Doncaster West NHS explains meaning of 'clacker'
Handy smut guide for foreign doctors
NSFW In case you were wondering what the phrase "Rotherham are at home" means up north, then look no further than a handy PDF guide to local slang published by Doncaster West NHS and purportedly aimed at "doctors who do not speak English as a first language".
The document notes that while phrases such as "floo", "fluzie" and "number 2" are "in common use locally", out-of-town sawbones should be aware that "some people may find them offensive". And no wonder, meaning as they do "vagina", "vagina" and "vagina", respectively.
Our particular favourite is "my husband/partner is good to me", which does not in fact mean he regularly brings home flowers, but rather that he "doesn't expect sex".

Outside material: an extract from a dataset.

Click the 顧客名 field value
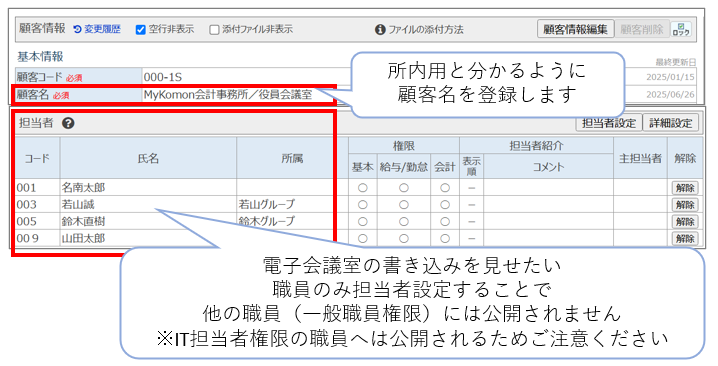The height and width of the screenshot is (366, 718). (228, 95)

Oh yes, "Rotherham are at home" is a local euphemism for menstruation, as is "Barnsley's at home", so you can take your pick according to footballing preference. ®
Ta very much to James Thorpe for the tip-off. We suspect someone is having a laugh at the expense of Doncaster West NHS, and expect the offending PDF to be pulled shortly. Accordingly, if the above link gets the chop, try the copy we've saved for your reading pleasure right here.
On the other hand...
This just in: apparently the guide appeared in a couple of UK tabloid stories back in 2004 - at that time just in a non-web-based print form. The mind truly boggles.